Jerry - thanks for your reply re the aging effect of cherry wood.

I just put a second application of stain on some solid cherry wood and now I have a milky white residue in some areas of the wood. After I applied the initial stain, I noticed a few small scratches from the router and a couple of small areas of glue after I glued the boards together to form the panels, so I did some more sanding to remove those blemishes. I restained the entire panel, and they looked good until the stain started drying. Then I noticed a milky substance on some areas of the panel, almost like an oxidation. It only seemed to appear in areas of the panels where I had not sanded it back down to the wood, just areas that had still had some of the original stain. :huh: 

What is this and what caused it? I used the same stain. Could it be the cleaner the brush was soaked in? I wiped the brush clean before using it. 

I did take a rag and dipped it in the stain and used it to rub out this milky stuff. It took some elbow grease and time to get it out. When it dried, some of the milky came back, but not nearly as bad as it was. I'll keep doing that unless someone can tell me of something else to try. I want to be sure I get it all out before I try to put a finish on.

Another question, I know cherry will darken with age. How does stain, and stain with a finish coat effect this aging? Will it still darken?

Thanks.


----------



## Knot Home (Feb 14, 2008)

Why are you using a brush to apply stain, and what did you clean it in?

You'll get much better results with a rag, and there's no clean up. You can really work the stain into lighter areas to even-up the finish. Wear vinyl gloves. If you're careful they can be reused a couple of times.

What kind of stain are you using?

After sanding, did you wipe the wood down with mineral spirits and/or a tack cloth? There is a surprising amount of dust and debris that doesn't come off, even with a good brushing and compressed air.

Make sure you read and follow all instructions on the can, and take your time. You'll get a nice finish.

Roy


----------



## Woodcutter (Nov 8, 2007)

Roy,

I'm not sure why I used a brush - I guess because I have always used a brush - bad habits are hard to break. No more brushes from now on. I am using a Minwax oil-based stain. I did use a tack cloth after sanding, but I did not use mineral spirits. I need to start doing that as that seems to be a common suggestion from what I have been reading here and elsewhere. These are all good points - thank you Roy.

I'm still curious if you or anyone else has seen this "oxidation" that has appeared on the stained panels. 

I rubbed all the spots down again last evening with a rag and the stain and it appears it has removed the problem from the panels where this is the second time I've rubbed them down.

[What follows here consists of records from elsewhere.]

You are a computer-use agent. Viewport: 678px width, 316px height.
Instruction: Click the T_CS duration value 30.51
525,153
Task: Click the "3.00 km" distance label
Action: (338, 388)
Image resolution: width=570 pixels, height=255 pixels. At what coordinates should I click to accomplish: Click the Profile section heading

And the panels where it was the first rub down appear to have improved. Hopefully, the second treatment this evening will clean them up too. If so, then I'll get a coat of poly on it tomorrow evening to seal them.


----------



## jerry (Nov 1, 2006)

Tack cloths are what we woodworkers save our dirt,oil,grease and dust in to smear it on the next piece we finish. I don't know any finishers personally that use those things.

Jerry


----------



## Gerry KIERNAN (Apr 20, 2007)

There are commercial wax free tack cloths available to remove dust from a surface prior to finishing, but they should only be used to remove the dust, and thrown away once it starts to build up. They should also be kept sealed in their bags until needed.

Gerry


----------



## Knot Home (Feb 14, 2008)

I personally use tack cloths for the final wipe before I apply finish on pieces that must be perfect, like a table top, gunstocks, etc. They're particularly helpful for removing steel wool dust between coats of wipe-on poly and oil finishes. Use a light touch when you wipe so as not to leave any of the "tack" on your surface. Use a fresh portion for each use and store unused cloths in a ziplock baggie. Throw them away after use; they're cheap.

Wiping with mineral spirits does a couple of good things: 1) it cleans dust off the surface, and 2) shows any imperfections in the surface, 3) highlights any glue you might otherwise miss.

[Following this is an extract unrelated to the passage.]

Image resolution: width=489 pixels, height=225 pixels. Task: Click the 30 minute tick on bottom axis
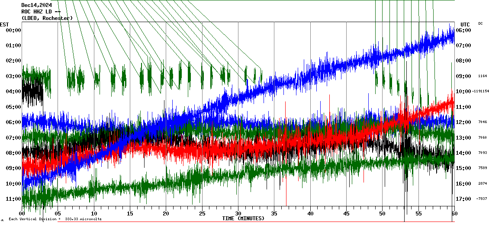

I don't understand what the "oxidation" could be. I've had excellent results with Minwax stains, even when they're old. I just finished a cherry piece and used Minwax cherry stain on it with no problems at all. Try a test panel with a rag on a piece of scrap before you go any further, and if you get the same results, get a new can. I'm guessing it came from your brush though.

Cherry darkens over time, but the process is pretty slow (faster on unfinished wood exposed to air). Unless you've stained it really dark, I wouldn't worry about it. You won't really notice it change.

Roy


----------



## Suz (Dec 8, 2006)

Woodcutter said:


> I posted this origially to finishing but am hoping to get more feedback here.
> 
> <SNIP>
> Another question, I know cherry will darken with age. How does stain, and stain with a finish coat effect this aging? Will it still darken?
> ...


I don't have an answer to your other problems, but yes cherry will darken as it ages even after it's finished. Not only that, if you used wood from two different boards to do a "glue up" on a panel the different boards will darken at a different rate. I saw some pictures on the net whereas some woodworker had a beautiful headboard of matched lumber, but after a year it looked almost like a zebra with different colors.
This is one reason I don't like to work with cherry.
Jim


----------



## Majik (Jan 10, 2008)

Woodcutter, I never use a tackcloth in my sprayroom, every piece that gets finished or stained gets a good vacuum in between every coat.


----------



## Knot Home (Feb 14, 2008)

It sounds like you've got a handle on your finish Woodcutter. Just to clarify, I don't use tackcloths on everything, only where an exceptionally fine finish is required, as in the examples I cited above. Logs, no; hardwood panels, yep.

Roy


----------



## jerry (Nov 1, 2006)

It doesn't matter how you state it if a tack rag does its job it picks up some sort of contaminate that is now attached to the cloth. After removing the dust I apply alcohol it cleans indicates any imperfections and drys rapidly, Mineral spirits or naptha could also be used.

Regards

Jerry


----------